President Trump says the White House will soon unveil new minimum age requirements for vaping products in an effort to combat teen use. Speaking to reporters on Friday, Trump said his administration plans to implement a new policy that will raise the age limit for e-cigarettes from 18 to “21 or so.”
“We’re going to be coming out with a very important position on vaping. We have to take care of our kids, most importantly, so we're going to have an age limit of 21 or so, but we'll be coming out with something next week very important on vaping," he said.
The Trump administration initially proposed banning all non-tobacco flavored pods back in September, saying the move would help reduce youth use of the products since flavored pods tend to appeal to teenage users.
Critics of the plan have argued that the flavors on the market should remain because they help adult smokers quit. Government officials are now considering raising the minimum age requirement to counter rising levels of teen use.
"We have a lot of people to look at, including jobs, quite frankly," Trump said. "Because, you know, it's become a pretty big industry."
He added that details on the potential minimum vaping age increase will be coming next week.
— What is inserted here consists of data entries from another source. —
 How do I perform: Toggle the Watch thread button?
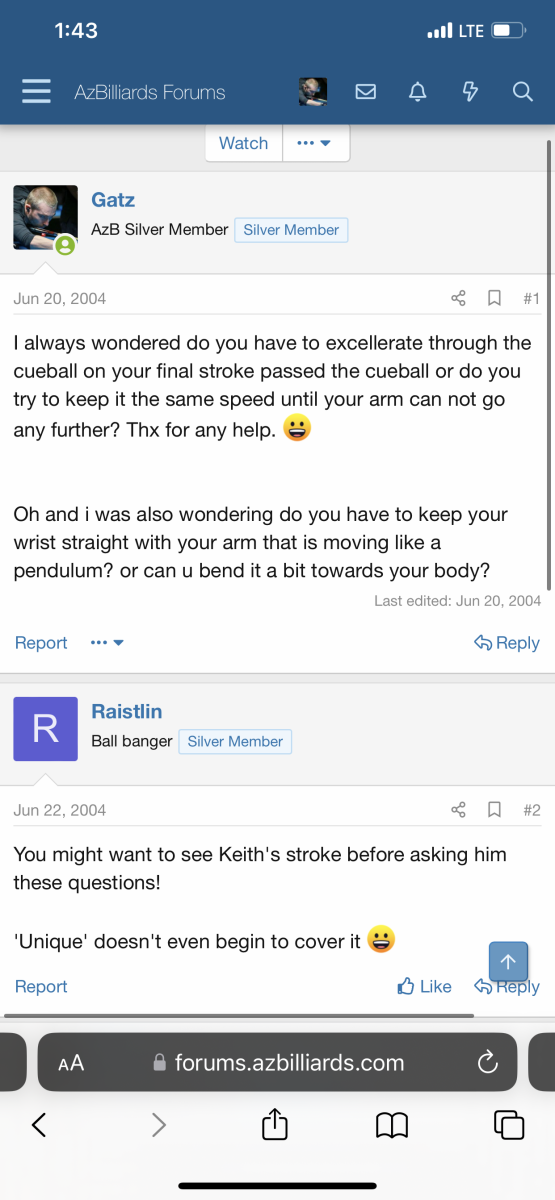coord(244,143)
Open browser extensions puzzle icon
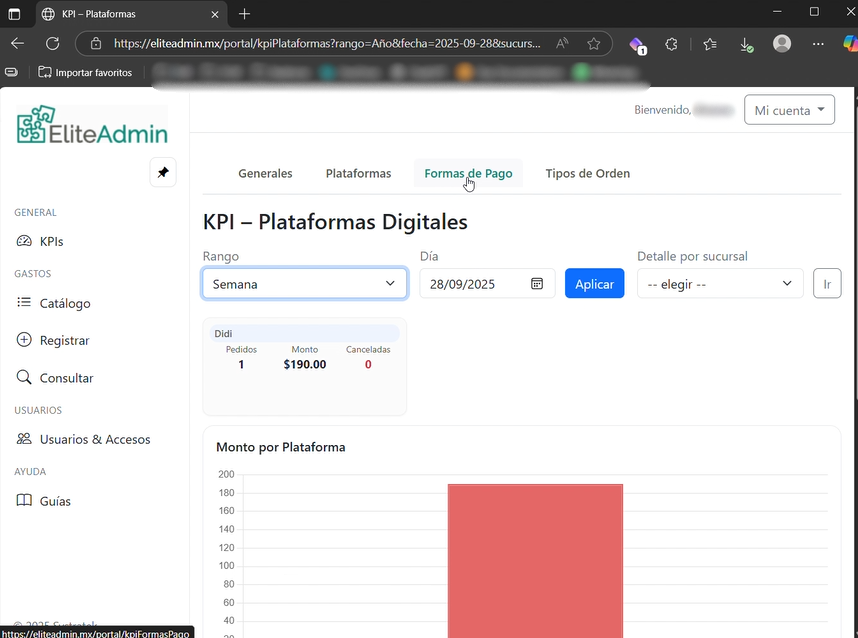 (x=672, y=44)
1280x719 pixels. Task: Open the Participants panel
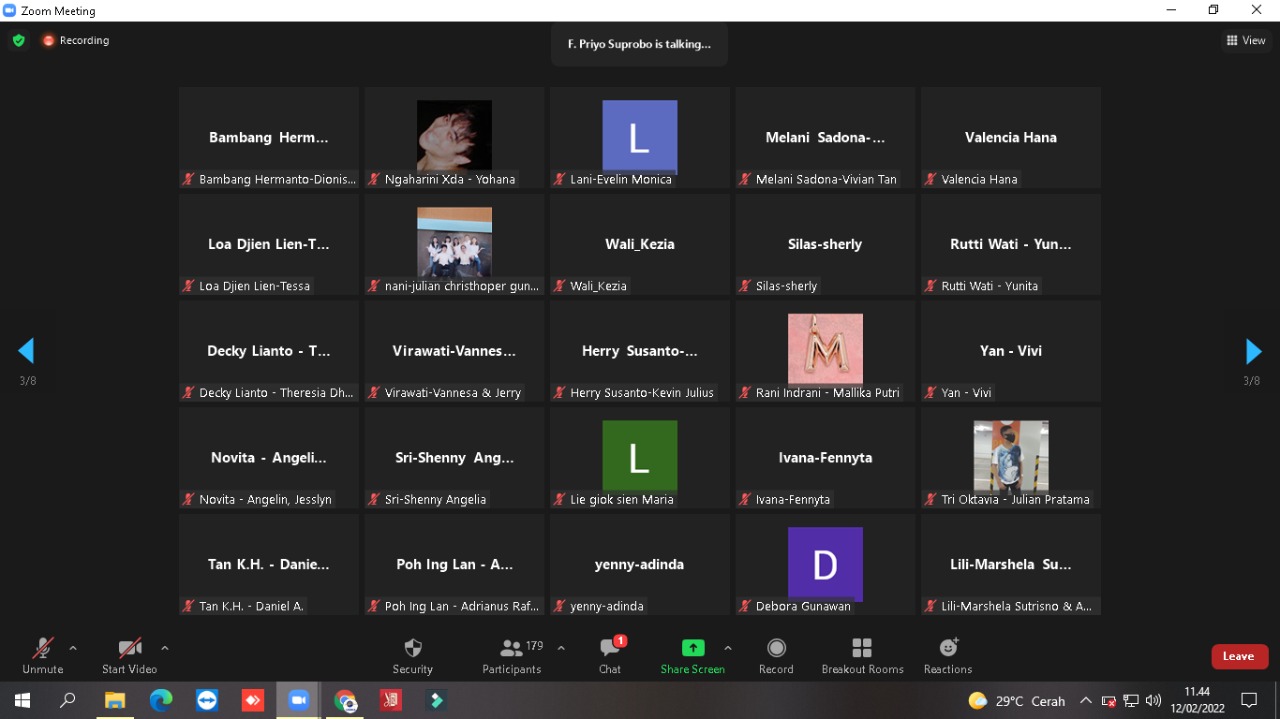[x=512, y=648]
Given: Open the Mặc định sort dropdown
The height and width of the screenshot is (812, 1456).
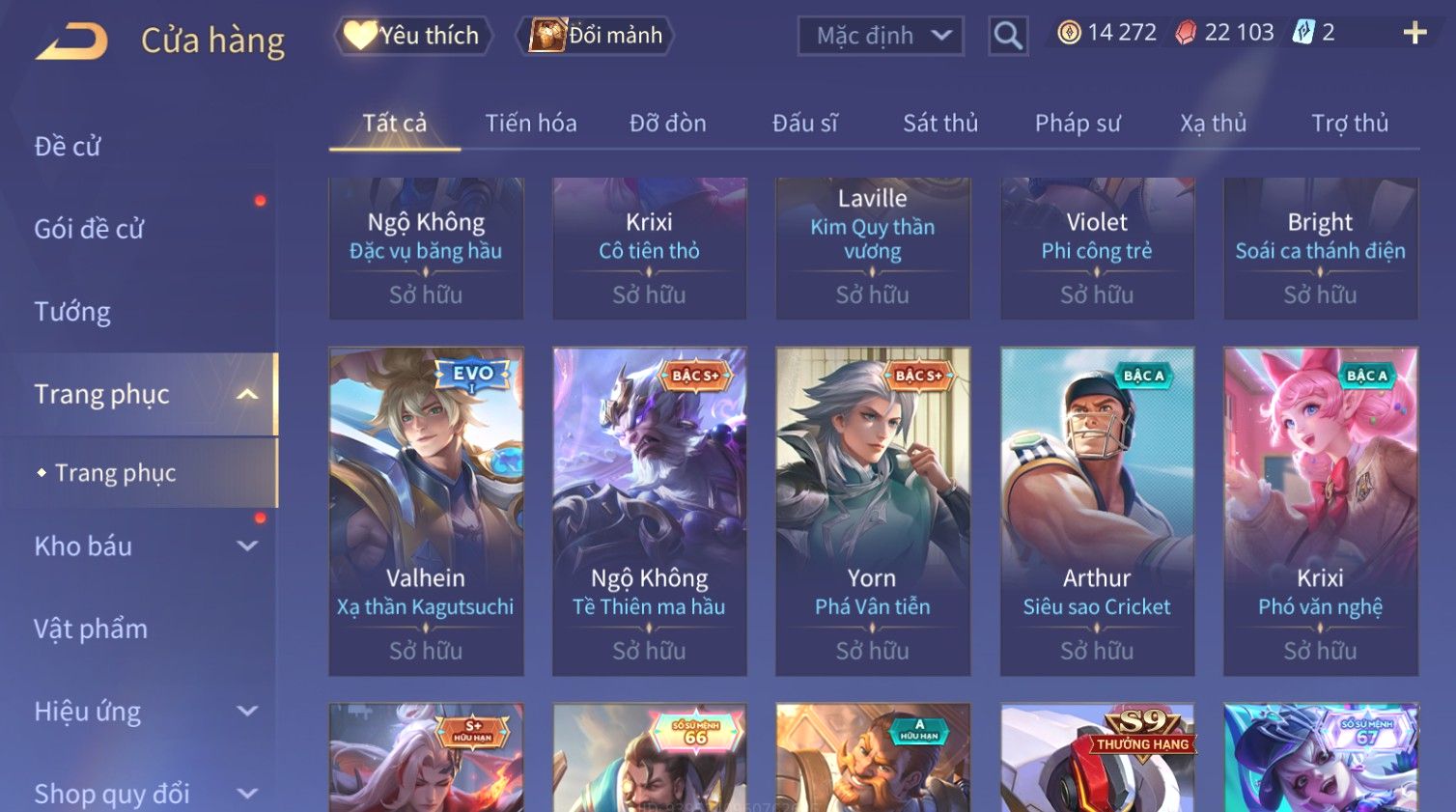Looking at the screenshot, I should coord(881,36).
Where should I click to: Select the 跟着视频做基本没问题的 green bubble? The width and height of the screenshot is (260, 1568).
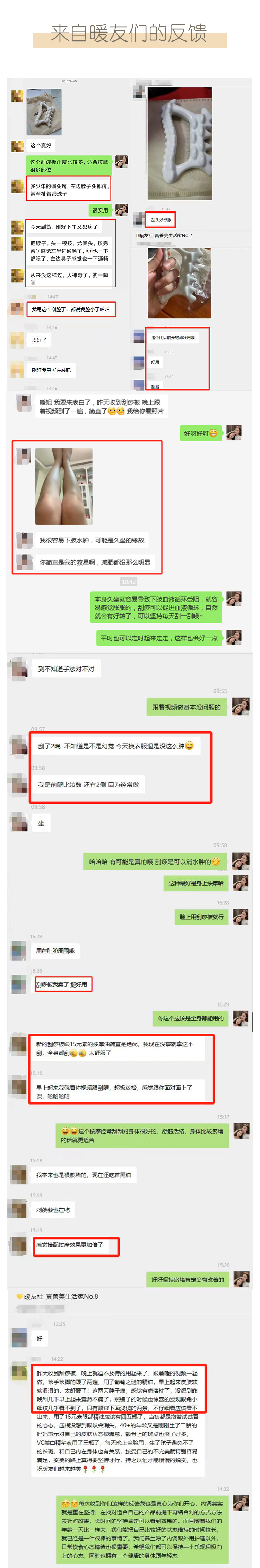coord(187,707)
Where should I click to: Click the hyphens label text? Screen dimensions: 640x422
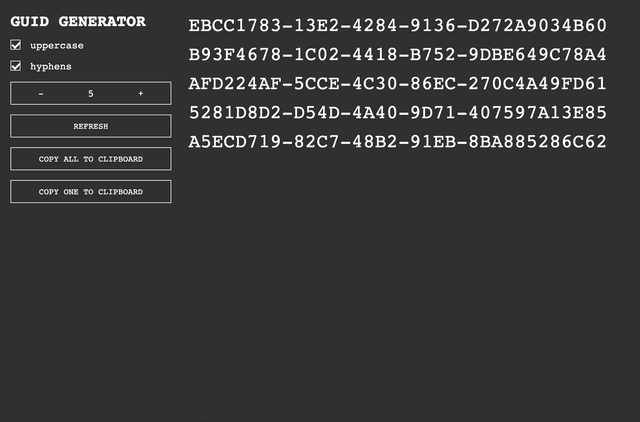[x=51, y=67]
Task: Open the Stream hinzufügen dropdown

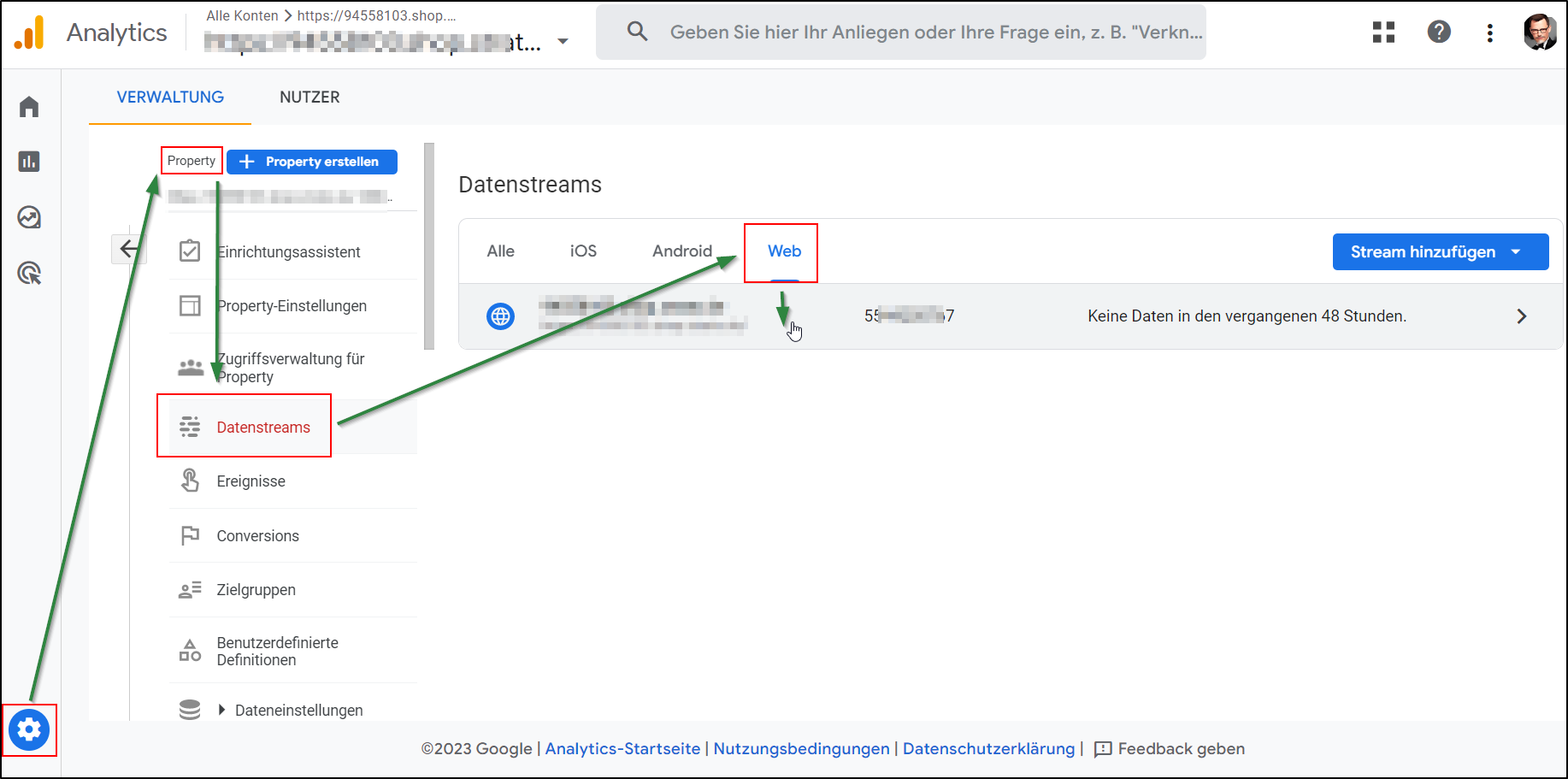Action: tap(1440, 251)
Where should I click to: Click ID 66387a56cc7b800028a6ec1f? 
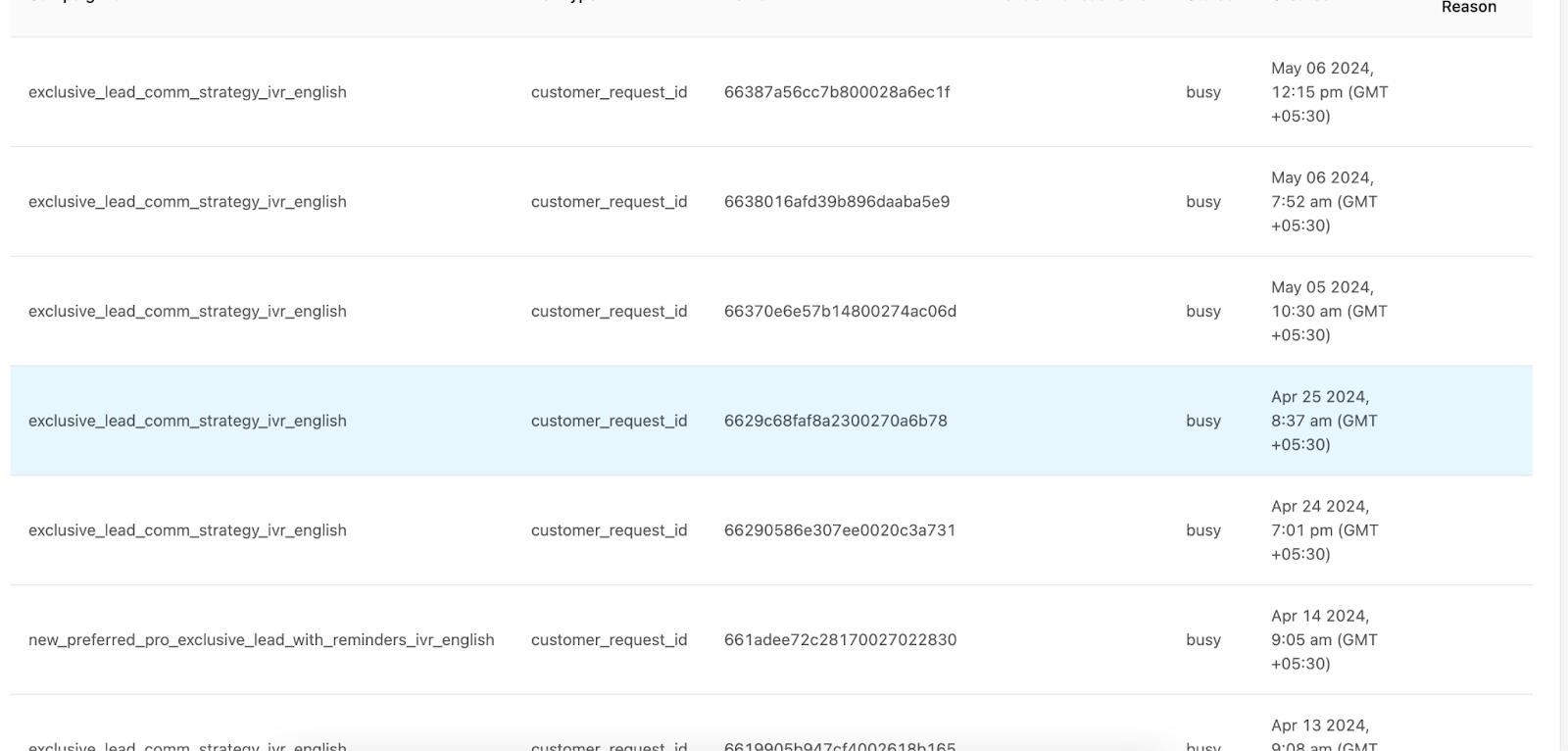[x=836, y=92]
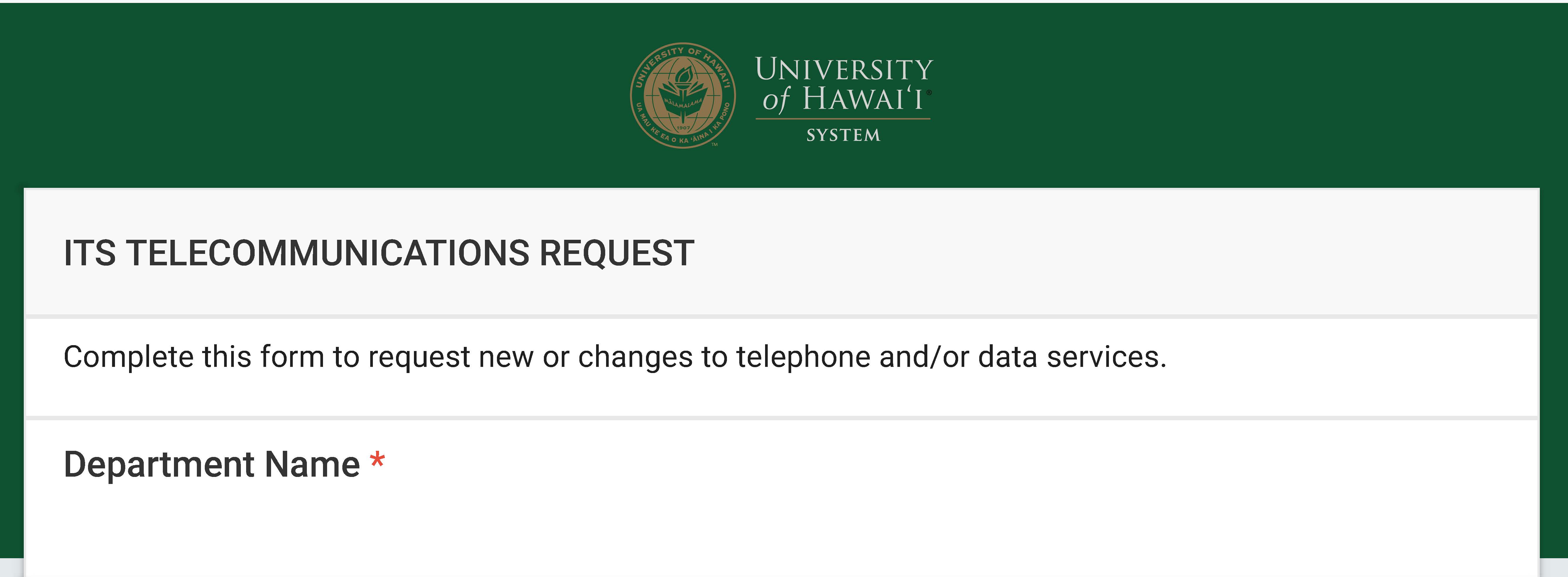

CNBC points out that the FDA doesn’t have the authority to raise the smoking age, so it’s “unclear” how the Trump administration plans to go about implementing and enforcing a new minimum vaping age.
Addressing health concerns
Word of the expected policy change comes as health officials continue to investigate an uptick in vaping-related lung injuries. Just a few days ago, the CDC said recent research appears to indicate that vitamin E acetate — which is present in many cannabis vaping products — is a likely culprit.
Market leader Juul has been called out for its role in fueling what regulators have called a teen vaping “epidemic.” The e-cigarette maker has been a vocal supporter of bumping the minimum age of vaping to 21.
In March, Juul said “raising the legal age to purchase tobacco products to 21 is not the only strategy for reducing underage use, we believe it is critical because it will prevent high-school seniors and recent high-school graduates from purchasing tobacco products and sharing them with underage users.”
Several states have already enacted state-level regulations to counter teen use. Lawmakers have also pushed to limit the concentration of nicotine in e-cigarettes as a way to address concerns about the health effects of the products.